JOB: List every line of the data below that contains the string "Task", treating uppercase and lowercase letters as distinct.

[Target pointing data]
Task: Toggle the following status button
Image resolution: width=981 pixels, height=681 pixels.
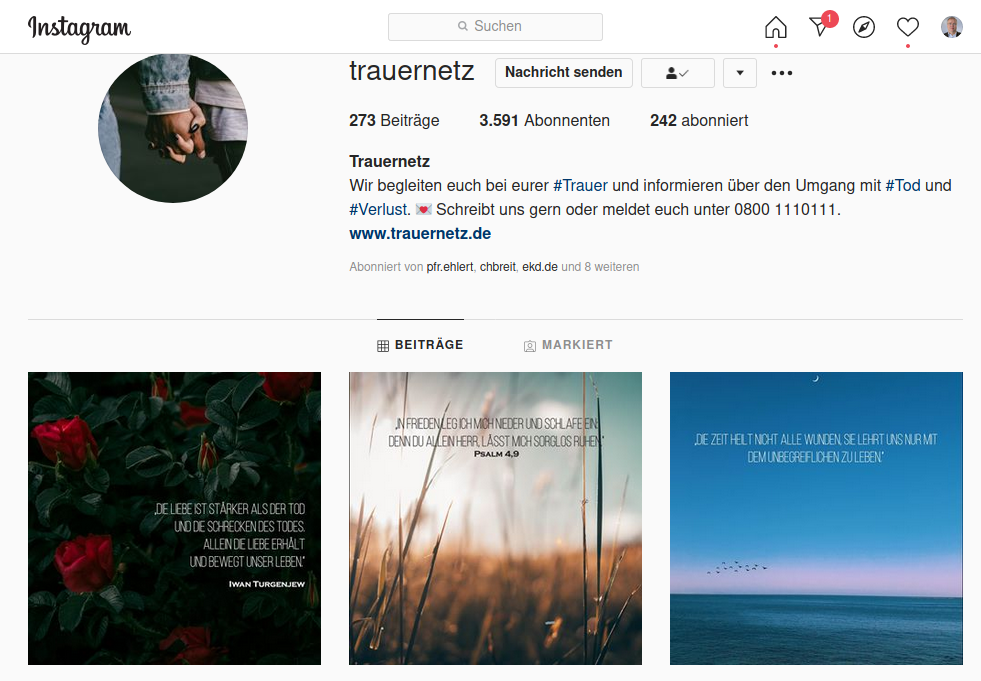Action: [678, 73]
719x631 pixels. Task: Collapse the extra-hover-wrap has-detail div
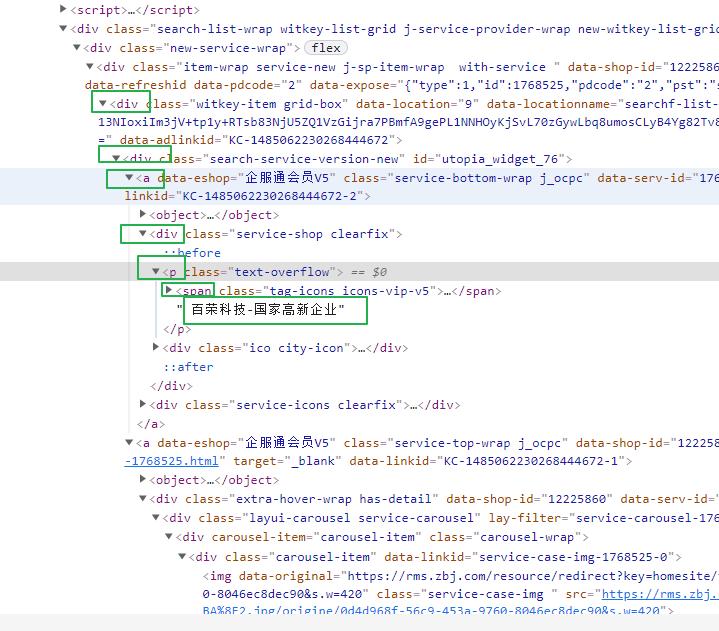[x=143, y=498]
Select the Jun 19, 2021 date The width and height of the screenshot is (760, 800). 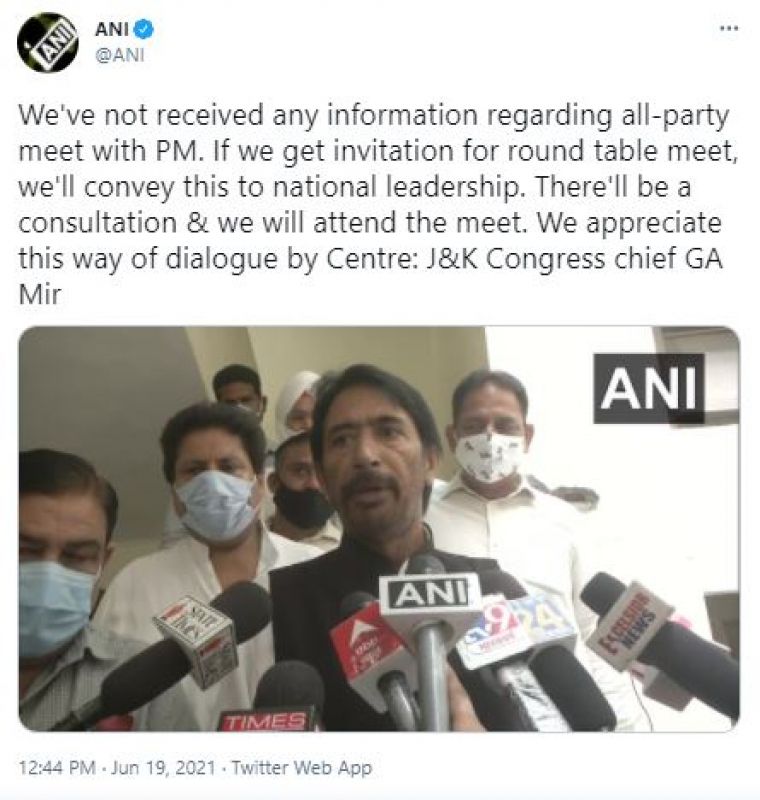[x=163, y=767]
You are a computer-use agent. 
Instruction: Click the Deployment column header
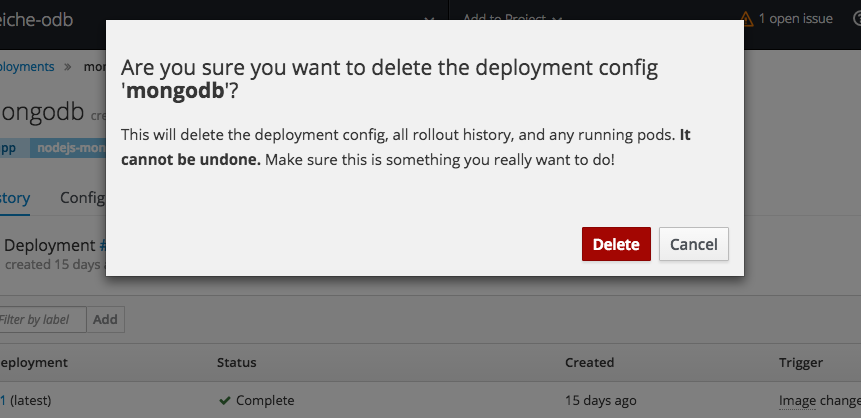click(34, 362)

THE SOLUTION:
Task: Toggle the following status button
719x631 pixels. Task: Collapse the extra-hover-wrap has-detail div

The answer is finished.